En 2016, selon le rapport annuel de l’Observatoire des Moyens de Paiement, 22,6 milliards de transactions scripturales ont été réalisées, en France, par les particuliers et les entreprises pour un montant total de 27 161 milliards d’euros. Ce qui représente une progression de 5 % du nombre de transactions et de 3 % des montants échangés par rapport à 2015.

Le paiement par carte est le mode de paiement privilégié des Français. Les cartes sont utilisées dans près de la moitié des transactions scripturales en volume (49 %) pour un montant total de  499  milliards  d’euros en 2016. Par ailleurs, 1 491 millions d’opérations de retrait par carte ont été dénombrés pour un montant total de 129 milliards d’euros. La France figure parmi les pays européens qui utilisent le plus la carte de paiement pour les transactions. Seul le Royaume-Uni fait mieux (60 % des transactions contre 50 % pour la France). L’Allemagne est loin derrière (19 %).

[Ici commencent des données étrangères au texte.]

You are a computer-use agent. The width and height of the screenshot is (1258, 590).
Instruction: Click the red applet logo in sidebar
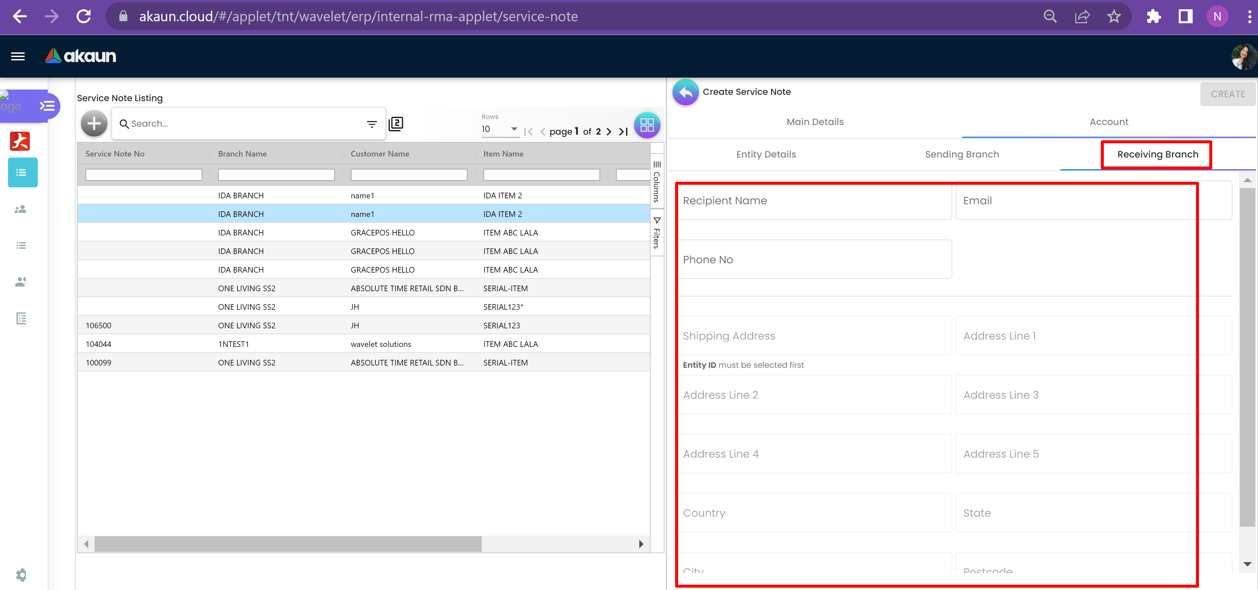pyautogui.click(x=20, y=141)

Le prélèvement arrive au deuxième rang des instruments de paiement scripturaux les plus utilisés en nombre (18 %) et en montant (6 %). Ces transactions sont avant tout nationales, les prélèvements SEPA transfrontaliers représentant moins de 1 % de l’ensemble des flux émis.

Le virement reste l’instrument de prédilection pour les paiements de montant élevé (paiements des salaires et pensions, paiements interentreprises, etc.). Il représente 88 % du montant total des transactions scripturales. En nombre d’opérations, il se situe en troisième position (17 %), juste après le prélèvement et loin derrière la carte. 77 % des virements sont réalisés au niveau national contre 18 % à destination de l’espace SEPA (Europe) et 4 % en dehors.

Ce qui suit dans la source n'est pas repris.